2026年07月26日の国内・世界経済ニュースまとめ
サマリ
7月の日本経済は、長期金利が29年ぶりの高水準である2.7%に上昇し、日経平均株価は7月初旬に初めて7万円台を超えた後、半導体関連を中心に調整局面に入っています。国外では世界経済成長率見通しが2026年3.0%に据え置かれる中、エルニーニョ現象による食料価格上昇が懸念されており、自動車業界でもホンダが70年ぶりの営業赤字を計上するなど産業間での分化が鮮明になっています。
詳細
国内経済の動き
7月の国内経済で最も注目すべきは、長期金利の急上昇です。10年債金利は7月2日に2.7%に達し、これは実に29年ぶりの高水準となりました。
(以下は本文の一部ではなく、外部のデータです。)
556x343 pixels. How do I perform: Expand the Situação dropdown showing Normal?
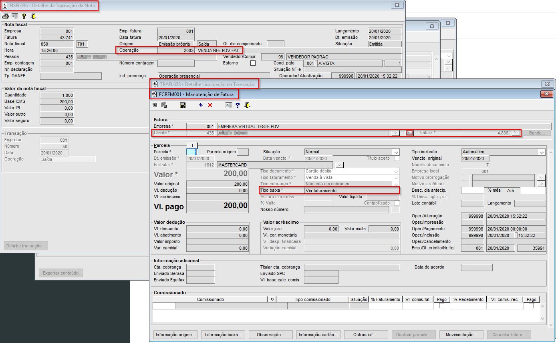tap(396, 152)
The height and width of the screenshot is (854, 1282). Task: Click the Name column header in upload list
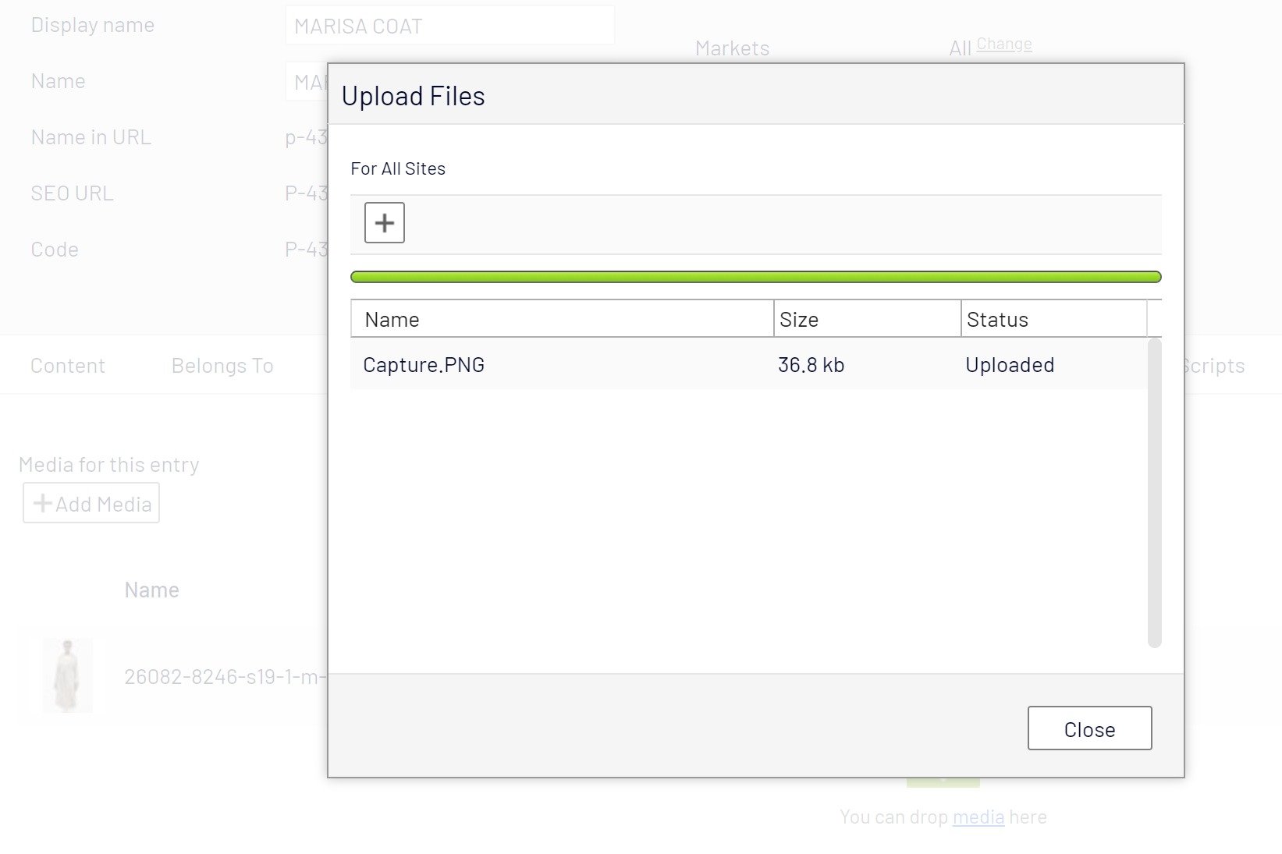(562, 320)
この金利上昇は、インフレ環境と日本銀行の政策スタンス変化を反映しています。
株式市場では、日経平均株価が6月末の70,062円から7月初旬に初めて7万円台を突破する好調さを見せました。しかし7月中旬以降は、世界的な半導体セクターの調整により、2.12%の下落(7月7日時点で68,256円)を余儀なくされました。
業種別では、金利上昇環境が銀行・保険・総合商社に有利に働きました。特に三菱UFJフィナンシャル・グループは時価総額が42兆円に達し、日本最大級の企業へと成長しました。一方、高成長企業やグロース銘柄は「テーマ性のみで利益が伴わない」という警戒感が強まり、銘柄選別が厳しくなっています。
世界経済の動き
国際通貨基金(IMF)は7月に発表した世界経済見通しで、2026年の世界経済成長率を3.0%、2027年を3.4%と予測しました。これは4月の見通しからほぼ変わらない水準であり、戦争とテクノロジーの不確実性の中での成長見通しとなっています。
自動車産業では大きな転換が起きています。ホンダは電気自動車(EV)関連のリストラ費用と資産価値の下落により、1957年以来初めて営業赤字を計上することになりました。同社はEV販売目標を撤回し、北米でのEVモデル開発計画を中止するとともに、ハイブリッド車のラインナップ拡充へと戦略を転換しています。
食料市場では深刻な課題が浮上しています。気象専門家たちは、2026年から2027年にかけてのエルニーニョ現象が「スーパーエルニーニョ」に発展する可能性を警告しており、2028年までコーヒーやココア、紅茶などの飲料価格が高騰するリスクがあります。同時に、中東紛争の影響も食料価格を押し上げており、世界のサプライチェーンは「二重のショック」に直面しています。
今後の展望
経済全体の見通しとしては、国内では「金利上昇」と「企業業績の分化」の2つが主なテーマになるでしょう。長期金利が高い水準で推移する中、インフレーションに強い資産(金融機関、インフラ関連)と、成長ストーリーが明確な企業との二極化が進みそうです。
世界経済では、生成AI・半導体関連の過熱感調整が一服する一方で、食料価格上昇やエネルギー価格の変動といった新たなリスク要因が浮上しています。米ドル/円は162円台での推移が続き、日米金利差が大きく縮まるシナリオが描きにくい状況が続く見通しです。
企業レベルでは、収益性と持続可能性を兼ね備えた銘柄選別が一層重要になります。テーマ株よりも、実利益とキャッシュフローを伴う企業への注目が集まりやすくなる環境が続くと予想されます。